▸ **EXERCISE GOAL**
The answer must be every line of the records below that contains the word "Accreditation".

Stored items
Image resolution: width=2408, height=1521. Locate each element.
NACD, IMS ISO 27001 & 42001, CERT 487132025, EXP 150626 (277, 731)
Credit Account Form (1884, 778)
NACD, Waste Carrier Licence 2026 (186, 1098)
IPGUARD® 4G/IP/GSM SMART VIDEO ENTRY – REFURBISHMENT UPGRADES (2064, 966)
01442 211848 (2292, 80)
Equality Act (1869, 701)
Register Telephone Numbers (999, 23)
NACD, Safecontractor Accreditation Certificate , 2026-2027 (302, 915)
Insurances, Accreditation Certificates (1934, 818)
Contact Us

▸ **WRITTEN SOLUTION**
NACD, Safecontractor Accreditation Certificate , 2026-2027 (302, 915)
Insurances, Accreditation Certificates (1934, 818)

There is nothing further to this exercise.